Examples of capabilities you can assign
Depending on the content type, the matrix can include capabilities such as:
- Edit a single item
- Read a single item
- Delete a single item
- Edit multiple items
- Edit others’ items
- Edit published items
- Edit private items
- Publish items
- Create items
- Delete published items
- Delete private items
- Delete others’ items
- Read private items
This gives you much finer control than a simple yes or no role switch.
Example use cases
Allow Editors to manage Properties
If you want Editors to manage property content from wp-admin, you can enable property-related capabilities such as:
- Edit Property
- Read Property
- Edit Properties
- Publish Properties
- Create Properties
If needed, you can also allow them to edit or delete other users’ properties by enabling the matching advanced capabilities.
Allow a role to manage Agents only
If you want a role to work only with agents, you can enable the Agent capabilities and leave the other groups unchecked.
This is useful if someone on your team should manage agent profiles but should not manage properties, invoices, or messages.

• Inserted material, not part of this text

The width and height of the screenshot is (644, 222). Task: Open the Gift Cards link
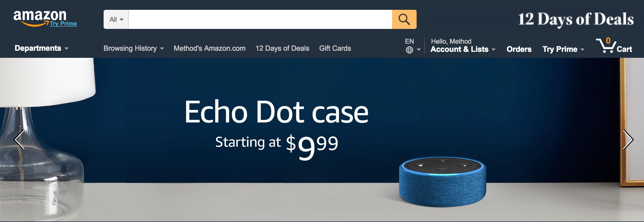[335, 48]
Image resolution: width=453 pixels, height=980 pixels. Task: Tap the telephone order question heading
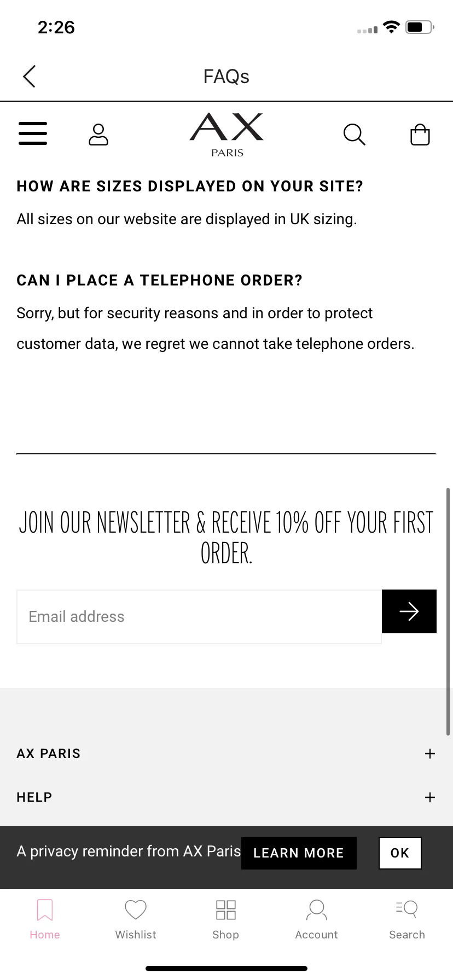[x=159, y=281]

Restrict access to sensitive data
If you want a role to view content without being able to publish or delete, you can grant only reading and limited editing capabilities and leave publishing or delete permissions unchecked.
This can be useful for internal review workflows.

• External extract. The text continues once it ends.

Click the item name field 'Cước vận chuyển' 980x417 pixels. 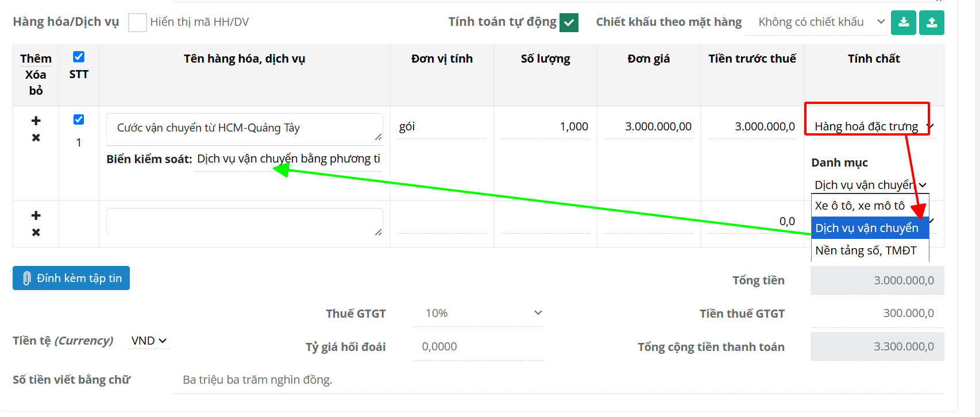(x=244, y=128)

Important things to keep in mind
- Changes take effect after you click Save Changes.
- The matrix applies to built-in WordPress roles, not WPResidence front-end roles.
- Be careful when granting delete, publish, or edit others’ capabilities, because these give broader control.
- Always test with a non-admin account after changing role permissions.
When to use this option
This option is useful when:
- you have a content team working in wp-admin
- you want Editors or Authors to manage WPResidence content
- you want to separate who can manage properties, agents, agencies, or invoices
- you need more control over backend permissions in multi-user websites
What this option does not change
This option does not replace the WPResidence front-end role system for:
- Agent
- Agency
- Developer
Those roles continue to work according to the theme’s own user and submission system.
The Roles matrix is specifically for assigning WPResidence capabilities to the built-in WordPress roles used in the backend.